The part of the area light which is not covered by the background mesh is brighter in the lower right image?!
In the top line I pasted in a strip from the lower line showing that originally the area light is dimmer
when it is rendered alone. But when the other two area lights left and right are on the mid light gets brighter.
It almost looks like a bug to me, one might try to say it’s just transparency in the reflection, but it shouldn’t really be there if the light is bright enough.
Then again, I’m not sure if this is the expected behavior because of how you’re not actually using geometry to emit the light and that you’re just emitting rays from an area in space, perhaps someone with more knowledge on arealight implementations in other engines can explain.

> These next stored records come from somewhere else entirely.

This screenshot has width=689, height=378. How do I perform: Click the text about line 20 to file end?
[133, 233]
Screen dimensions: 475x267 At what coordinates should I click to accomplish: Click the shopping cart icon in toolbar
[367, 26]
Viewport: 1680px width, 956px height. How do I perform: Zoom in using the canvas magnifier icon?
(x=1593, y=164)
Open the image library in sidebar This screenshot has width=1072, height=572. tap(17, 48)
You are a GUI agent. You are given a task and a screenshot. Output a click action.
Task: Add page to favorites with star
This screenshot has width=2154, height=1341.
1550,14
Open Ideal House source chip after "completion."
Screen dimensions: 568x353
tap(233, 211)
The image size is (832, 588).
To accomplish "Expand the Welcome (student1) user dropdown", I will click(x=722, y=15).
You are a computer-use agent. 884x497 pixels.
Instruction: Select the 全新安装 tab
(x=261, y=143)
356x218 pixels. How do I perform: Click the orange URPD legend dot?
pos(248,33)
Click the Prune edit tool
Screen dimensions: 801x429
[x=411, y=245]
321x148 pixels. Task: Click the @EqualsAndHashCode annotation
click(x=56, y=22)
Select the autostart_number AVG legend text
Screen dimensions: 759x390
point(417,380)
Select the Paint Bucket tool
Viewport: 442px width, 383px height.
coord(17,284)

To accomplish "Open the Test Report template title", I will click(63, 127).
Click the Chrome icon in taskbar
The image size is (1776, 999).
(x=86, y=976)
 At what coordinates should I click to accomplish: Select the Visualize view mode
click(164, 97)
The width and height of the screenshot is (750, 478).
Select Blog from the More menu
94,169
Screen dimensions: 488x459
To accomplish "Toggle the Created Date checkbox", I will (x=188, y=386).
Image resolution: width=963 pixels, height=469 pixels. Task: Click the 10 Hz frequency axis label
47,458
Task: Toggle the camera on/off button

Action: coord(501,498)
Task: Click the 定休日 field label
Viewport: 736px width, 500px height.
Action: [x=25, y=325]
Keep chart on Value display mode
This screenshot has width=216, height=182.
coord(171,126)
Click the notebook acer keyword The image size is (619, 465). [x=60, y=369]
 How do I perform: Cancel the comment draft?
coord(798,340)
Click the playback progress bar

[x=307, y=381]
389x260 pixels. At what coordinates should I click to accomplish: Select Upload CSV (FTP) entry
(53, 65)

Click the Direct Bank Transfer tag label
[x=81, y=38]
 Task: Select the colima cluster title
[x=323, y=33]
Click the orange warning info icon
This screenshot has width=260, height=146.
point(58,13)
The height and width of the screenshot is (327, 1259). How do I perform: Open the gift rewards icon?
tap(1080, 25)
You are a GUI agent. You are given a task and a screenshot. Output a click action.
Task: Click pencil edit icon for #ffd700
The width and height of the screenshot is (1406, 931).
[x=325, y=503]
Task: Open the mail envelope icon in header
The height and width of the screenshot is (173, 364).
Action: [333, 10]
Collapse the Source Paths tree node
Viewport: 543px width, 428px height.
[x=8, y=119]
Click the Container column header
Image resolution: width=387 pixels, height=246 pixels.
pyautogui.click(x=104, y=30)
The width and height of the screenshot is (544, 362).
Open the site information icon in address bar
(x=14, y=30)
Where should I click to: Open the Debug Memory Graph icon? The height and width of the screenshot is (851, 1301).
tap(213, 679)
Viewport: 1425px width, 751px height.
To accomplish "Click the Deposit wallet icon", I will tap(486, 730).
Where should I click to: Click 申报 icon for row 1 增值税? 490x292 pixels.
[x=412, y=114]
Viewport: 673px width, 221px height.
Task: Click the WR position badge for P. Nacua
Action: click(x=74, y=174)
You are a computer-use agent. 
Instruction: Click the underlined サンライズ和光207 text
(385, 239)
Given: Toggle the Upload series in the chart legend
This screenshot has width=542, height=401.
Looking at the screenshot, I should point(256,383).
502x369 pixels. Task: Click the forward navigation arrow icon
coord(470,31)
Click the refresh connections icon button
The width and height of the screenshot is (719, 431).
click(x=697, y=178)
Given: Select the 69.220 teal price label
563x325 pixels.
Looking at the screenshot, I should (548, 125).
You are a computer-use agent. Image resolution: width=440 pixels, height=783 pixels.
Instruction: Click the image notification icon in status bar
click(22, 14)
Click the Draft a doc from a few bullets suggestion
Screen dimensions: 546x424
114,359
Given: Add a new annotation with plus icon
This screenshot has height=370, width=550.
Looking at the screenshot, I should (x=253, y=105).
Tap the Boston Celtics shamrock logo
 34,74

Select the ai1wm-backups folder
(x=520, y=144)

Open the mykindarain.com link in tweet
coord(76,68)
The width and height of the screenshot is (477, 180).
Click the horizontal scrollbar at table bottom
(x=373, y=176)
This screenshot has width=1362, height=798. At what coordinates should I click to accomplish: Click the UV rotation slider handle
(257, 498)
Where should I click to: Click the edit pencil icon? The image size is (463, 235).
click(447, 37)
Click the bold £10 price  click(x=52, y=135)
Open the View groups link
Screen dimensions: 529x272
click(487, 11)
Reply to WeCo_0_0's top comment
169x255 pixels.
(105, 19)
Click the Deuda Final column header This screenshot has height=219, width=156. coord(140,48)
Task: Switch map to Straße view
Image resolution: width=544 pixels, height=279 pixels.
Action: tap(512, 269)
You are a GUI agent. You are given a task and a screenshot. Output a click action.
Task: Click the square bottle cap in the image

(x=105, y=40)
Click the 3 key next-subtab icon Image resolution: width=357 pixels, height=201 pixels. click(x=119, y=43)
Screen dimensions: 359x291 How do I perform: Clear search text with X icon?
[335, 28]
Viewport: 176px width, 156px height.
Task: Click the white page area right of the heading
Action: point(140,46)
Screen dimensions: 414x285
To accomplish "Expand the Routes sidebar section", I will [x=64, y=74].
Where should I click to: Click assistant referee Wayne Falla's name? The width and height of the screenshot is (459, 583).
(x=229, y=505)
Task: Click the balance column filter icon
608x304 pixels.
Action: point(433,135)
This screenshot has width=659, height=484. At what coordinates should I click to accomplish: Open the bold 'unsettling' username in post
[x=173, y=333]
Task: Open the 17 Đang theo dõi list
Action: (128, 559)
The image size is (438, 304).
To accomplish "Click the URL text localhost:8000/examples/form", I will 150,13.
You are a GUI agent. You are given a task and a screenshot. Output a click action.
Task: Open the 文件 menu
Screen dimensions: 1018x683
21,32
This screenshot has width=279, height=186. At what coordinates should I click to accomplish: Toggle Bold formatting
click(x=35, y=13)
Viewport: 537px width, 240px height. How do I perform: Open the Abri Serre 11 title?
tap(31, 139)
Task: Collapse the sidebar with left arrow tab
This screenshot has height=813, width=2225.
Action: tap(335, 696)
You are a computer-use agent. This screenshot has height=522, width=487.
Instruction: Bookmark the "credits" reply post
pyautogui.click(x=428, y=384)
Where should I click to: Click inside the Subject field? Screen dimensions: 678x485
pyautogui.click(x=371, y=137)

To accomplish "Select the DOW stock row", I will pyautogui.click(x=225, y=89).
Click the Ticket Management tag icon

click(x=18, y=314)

Hi CeKuhnen. The way I read it it is not a bug at all.
Area lamps (actually all lamps, since mesh lights are not lamps) cast no shadows.
That means that anything behind any lamp will be seen by an object. Therefore two lamps stacked will contribute twice as much light, and a diffuse object behind an area lamp will contribute light to the object being lit UP TO FULL WHITE.
A mesh light however is opaque (unless you make it not so) therefore what is directly behind it does not contribute anything through it.
The only time they will look the same is when the area lamp is cranked up to a brightness that makes it a moot point as to whether anything behind it throws any light through it - once it’s blown out it’s white, it can’t get any more white, right. For the mesh light though, as you reduce intensity it gets grayer, but still is just as opaque, so no matter how brightly shining or reflecting the object is behind it, it will not contribute.
I am afraid I am not being clear here at all…:spin:
Here’s a picture of your setup with 4 area lamps layered and staggered and with the background and lamps colored and turned down to make it very hard for the lit surface to ever go to white. Now you can see that the area lamps clearly illuminate through each other, and the diffuse surface behind them all can be seen.
And now the same lights, white, and cranked up. If you replicate this you can see, as you turn the brightness up, how areas that have four lights overlapping go to white first then three light areas then two etc. If you do the same with mesh lights you will see that no matter how low you start you will not see the edges of the lights.